Rose went to the nearby booths asking for water and she found some at the third booth; it was the medic tent. By the time that I had walked those 20 feet it became very difficult to breathe. Some would say I had a shortness of breath; I just thought, “I can’t breathe.”
The doctor asked, “Is he okay?” I said no.
I told them the story of my ride, minus the cliffhangers. They checked my blood sugar level and I think I set a new state record; it was 191. My blood pressure was something like 97 over 58. Rose said my skin was white. The paramedic said my skin was cold.
The doctor thought I was having a heart attack. He said, “Look, you’re grabbing your heart.” I started arguing with him. “I can’t breathe; I’m gesturing … the lungs are also located in your chest.”
He asks if I have a history of heart attacks. Attacks, plural, as in more than one.
I think, “Who the hell do you think you’re talking to?

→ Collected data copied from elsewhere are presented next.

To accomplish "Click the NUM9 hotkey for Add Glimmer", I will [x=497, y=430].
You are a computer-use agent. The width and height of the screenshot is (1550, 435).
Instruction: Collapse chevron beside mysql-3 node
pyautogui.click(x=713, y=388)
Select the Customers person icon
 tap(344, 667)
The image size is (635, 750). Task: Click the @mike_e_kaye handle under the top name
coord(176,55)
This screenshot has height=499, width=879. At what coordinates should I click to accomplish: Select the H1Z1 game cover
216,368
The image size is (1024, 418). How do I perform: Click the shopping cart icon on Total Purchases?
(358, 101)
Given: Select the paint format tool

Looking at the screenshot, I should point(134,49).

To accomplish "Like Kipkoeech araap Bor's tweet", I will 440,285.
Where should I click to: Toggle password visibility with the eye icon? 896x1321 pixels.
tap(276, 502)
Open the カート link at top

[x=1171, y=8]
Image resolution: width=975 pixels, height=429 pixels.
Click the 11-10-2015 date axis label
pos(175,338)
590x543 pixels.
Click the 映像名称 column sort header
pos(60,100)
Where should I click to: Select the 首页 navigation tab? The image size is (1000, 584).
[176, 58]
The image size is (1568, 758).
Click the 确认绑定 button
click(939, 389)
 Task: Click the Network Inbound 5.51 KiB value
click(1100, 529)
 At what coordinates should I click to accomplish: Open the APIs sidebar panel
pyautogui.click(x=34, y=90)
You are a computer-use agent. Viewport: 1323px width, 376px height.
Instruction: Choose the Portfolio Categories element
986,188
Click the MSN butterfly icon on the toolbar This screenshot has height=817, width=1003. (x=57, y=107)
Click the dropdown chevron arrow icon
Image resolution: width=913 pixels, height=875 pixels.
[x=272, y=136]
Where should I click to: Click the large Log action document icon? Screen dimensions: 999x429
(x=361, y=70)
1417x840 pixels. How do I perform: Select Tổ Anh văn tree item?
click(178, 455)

If I could breathe, I’d stand up and kick your ass. Provided that I could stand up.”
The doctor, who works in an emergency room, then turns to Rose and gets in her face, saying, “On Monday morning you are taking him to a cardiologist for a complete work up.”
I’m not having a heart attack. My body is just reacting – post-adrenaline — to the trauma of the ride. Within five minutes, my breathing is back to normal.
I tell him that my calves were cramping at the end. He thinks I could be experiencing blood clots. I’m not.
I ask them what the temperature is. “Couldn’t this just be happening because I just rode 100 miles in 94-degree heat?” I say.
He calls 911.
(I should say that I really appreciated the medics’ help and concern. Later, I’m diagnosed with exercise-induced asthma.)
Before you know it, the ambulance sirens were sounding and the doctor says, “That’s for you.”
They slapped me on the stretcher and I’m carted out of the fairgrounds; didn’t even get to buy any souvenirs.
In the ambulance, a very attractive woman tries to stick me with an IV. She tried and failed twice in my left arm. Then an IV is successfully installed in my right arm. The dude asks me how I feel. I said, “I feel dumb.” Then he asked, “Anything hurting right now?” I said, “Not to be a jackass, but the only thing that hurts right now are all these puncture wounds on my arms.”
Before we even leave the parking lot, he tells me that he thinks I’m just dehydrated.
They take me to Longmont United Hospital where I laid in a bed watching TV for about four hours as they gave me three one-liter bags of saline. I was ‘significantly dehydrated’ and had heat exhaustion. They monitored my vitals until my blood pressure got back to normal.
That should really be the end of the story. But because that first doctor mentioned ‘heart attack’ and ‘blood clots’, I got a chest x-ray and an EKG.
Rose says, “Do you realize that you’ve been wearing those shorts for 14 hours?”
I turn to the nurse and say, “I do have a biking injury that you could help me with … it’s located down here in the buttock region. You wouldn’t happen to have some ointment or salve on you?”
I’m about ready to check out but I still have a dozen EKG electrode pads on me. With Rose filming, I start ripping the sticky pads off. I’m not the hairiest of men, but when I took one off in the center of my chest, I had to yell, “Kelly Clarkson.” I looked down and saw a circle of redness where hairs use to reside. We were laughing our heads off.
Looking back …
I’m glad that at the end it didn’t come down to what bike I was riding or how much I trained or how old I was. At the end it just came down to one thing: did I have the stones to finish?
I’m happy to report that I have ginormous nads. That’s right. I’ve got big balls and my balls are filled with guts. And on that hot August day in Longmont, my guts that are located in my balls would not let me quit. Clearly, on this ride I did not listen to my brain, I went with my gut. Next time, I will listen to both.
The emergency room doctor said something that I appreciated. She said that if anyone thought I needed to take a stress test to check the strength of my heart, I just passed a good one when I crossed the finish line.
That night Rose and I found a cool cottage in the mountains near St. Vrain River in Lyons. We went into the two-block long town and found a pizza place with a big-screen TV. The Broncos were playing and all was right in the world.